Sevgili Peygamberimizin (s.a.s.), bazı mübarek gün ve gecelerin değerlendirilmesini tavsiye etmiş1 kendisi de bizzat değerlendirmiştir.2 Bugünlerde kaza namazı, nafile namaz kılmak güzel bir haslettir. Bu geceler duaların kabul edildiği, Cenab-ı Hakk'ın rahmetinin ve affının yağmur gibi müminlerin üzerine indiği nuranî gecelerdir. Sevapların bin, on bin, otuz bin kat ile çarpıldığı mübarek günlerdir. Bütün bunlarla beraber bugün ve gecelere ait özel bir namaz şeklinden hadisler de bahsedilmemiştir. İbn Âbidîn, regâib, berat ve kadir gecelerinde herhangi bir namazın olmadığını ifade etmiştir.3
Bu bağlamda mübarek gün ve geceleri, bağışlanma ve hayatımıza çekidüzen vermek için fırsat anı olarak görmemiz gerekmektedir. Dolayısıyla müminler kandil gecelerinde, hayatlarının gidişatını gözden geçirmeli; hata ve günahları için tövbe etmeli, dua ederek, Kur’ân-ı Kerîm okuyup anlamaya çalışarak, kaza veya nâfile namaz kılarak bu fırsatları değerlendirmelidirler.
Kandil gecelerinin gündüzlerinde yani geceyi takip eden ertesi günde oruç tutmak müstehaptır. Zira Hz. Peygamber (s.a.s.) şöyle buyurmuştur:
“Şaban’ın on beşinci gecesi (yani berat gecesi) olduğunda o gece ibadet ediniz, gündüzünde de oruç tutunuz. Allah o gece güneşin batmasıyla dünya semasına (rahmeti ile) tecelli eder ve fecir doğana kadar şöyle buyurur: ‘Yok mu benden af isteyen onu affedeyim, yok mu benden rızık isteyen ona rızık vereyim, yok mu bir musibete uğrayan ona afiyet vereyim, yok mu isteyen'...” 4
Buhârî, Savm, 6 [1901]; Müslim, Salâtü’l-müsâfirîn, 175 [760]; Beyhakî, Ma‘rifetü’s-sünen ve’l-âsâr, 4/420 [6676])

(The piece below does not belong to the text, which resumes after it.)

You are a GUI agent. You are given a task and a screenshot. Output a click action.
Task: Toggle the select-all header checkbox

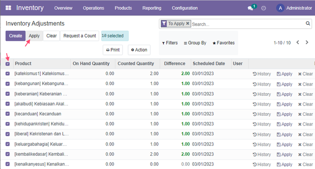(x=8, y=64)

Tirmizî, Savm, 39 [739]; İbn Mâce, İkâmetü's-salavât, 191 [1389]; bk. Nevevî, el-Mecmû’, 5/42-43
Muhammed Emîn b. Ömer b. Abdilazîz el-Hüseynî ed-Dımaşkî, Tekrrâru’r-Râfiî âla Raddu’l-Muhtar, (Beyrut: Dâru’l-Kütübi’l-İlmiyye, trsz) c.1, s. 128
İbn Mâce, İkâmetü's-salavât, 191 [1388]; bk. Tirmizî, Savm, 39 [739]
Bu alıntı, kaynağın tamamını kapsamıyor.